**Records supplied:**

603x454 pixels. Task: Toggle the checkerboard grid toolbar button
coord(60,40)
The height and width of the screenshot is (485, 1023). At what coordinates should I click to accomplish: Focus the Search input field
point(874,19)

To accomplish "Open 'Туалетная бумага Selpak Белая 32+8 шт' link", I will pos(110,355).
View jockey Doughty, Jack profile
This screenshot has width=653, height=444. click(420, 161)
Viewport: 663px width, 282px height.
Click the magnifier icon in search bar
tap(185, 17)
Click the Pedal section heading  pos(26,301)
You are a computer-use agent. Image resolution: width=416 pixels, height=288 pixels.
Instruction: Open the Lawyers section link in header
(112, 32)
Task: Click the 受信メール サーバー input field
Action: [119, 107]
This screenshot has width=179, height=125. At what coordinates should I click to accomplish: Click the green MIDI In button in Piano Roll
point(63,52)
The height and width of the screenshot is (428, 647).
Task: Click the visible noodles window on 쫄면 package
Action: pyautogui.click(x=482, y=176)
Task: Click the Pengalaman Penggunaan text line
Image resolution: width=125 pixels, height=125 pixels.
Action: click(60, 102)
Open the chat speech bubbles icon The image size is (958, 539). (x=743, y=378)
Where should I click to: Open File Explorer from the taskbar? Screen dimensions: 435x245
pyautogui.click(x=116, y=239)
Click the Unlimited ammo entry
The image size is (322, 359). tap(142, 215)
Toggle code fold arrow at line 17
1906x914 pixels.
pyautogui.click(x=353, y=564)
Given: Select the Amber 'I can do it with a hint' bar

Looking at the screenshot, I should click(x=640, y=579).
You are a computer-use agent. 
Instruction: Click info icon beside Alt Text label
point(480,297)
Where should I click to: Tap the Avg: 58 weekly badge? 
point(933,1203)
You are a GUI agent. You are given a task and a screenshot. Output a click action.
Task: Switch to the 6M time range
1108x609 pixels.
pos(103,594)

**What to work on:** Your task is to restate the material above word for word.

**Response:**
603x454 pixels. Task: Toggle the checkerboard grid toolbar button
coord(60,40)
The height and width of the screenshot is (485, 1023). At what coordinates should I click to accomplish: Focus the Search input field
point(874,19)

To accomplish "Open 'Туалетная бумага Selpak Белая 32+8 шт' link", I will pos(110,355).
View jockey Doughty, Jack profile
This screenshot has width=653, height=444. click(420, 161)
Viewport: 663px width, 282px height.
Click the magnifier icon in search bar
tap(185, 17)
Click the Pedal section heading  pos(26,301)
You are a computer-use agent. Image resolution: width=416 pixels, height=288 pixels.
Instruction: Open the Lawyers section link in header
(112, 32)
Task: Click the 受信メール サーバー input field
Action: [119, 107]
This screenshot has width=179, height=125. At what coordinates should I click to accomplish: Click the green MIDI In button in Piano Roll
point(63,52)
The height and width of the screenshot is (428, 647).
Task: Click the visible noodles window on 쫄면 package
Action: pyautogui.click(x=482, y=176)
Task: Click the Pengalaman Penggunaan text line
Image resolution: width=125 pixels, height=125 pixels.
Action: click(60, 102)
Open the chat speech bubbles icon The image size is (958, 539). (x=743, y=378)
Where should I click to: Open File Explorer from the taskbar? Screen dimensions: 435x245
pyautogui.click(x=116, y=239)
Click the Unlimited ammo entry
The image size is (322, 359). tap(142, 215)
Toggle code fold arrow at line 17
1906x914 pixels.
pyautogui.click(x=353, y=564)
Given: Select the Amber 'I can do it with a hint' bar

Looking at the screenshot, I should click(x=640, y=579).
You are a computer-use agent. 
Instruction: Click info icon beside Alt Text label
point(480,297)
Where should I click to: Tap the Avg: 58 weekly badge? 
point(933,1203)
You are a GUI agent. You are given a task and a screenshot. Output a click action.
Task: Switch to the 6M time range
1108x609 pixels.
pos(103,594)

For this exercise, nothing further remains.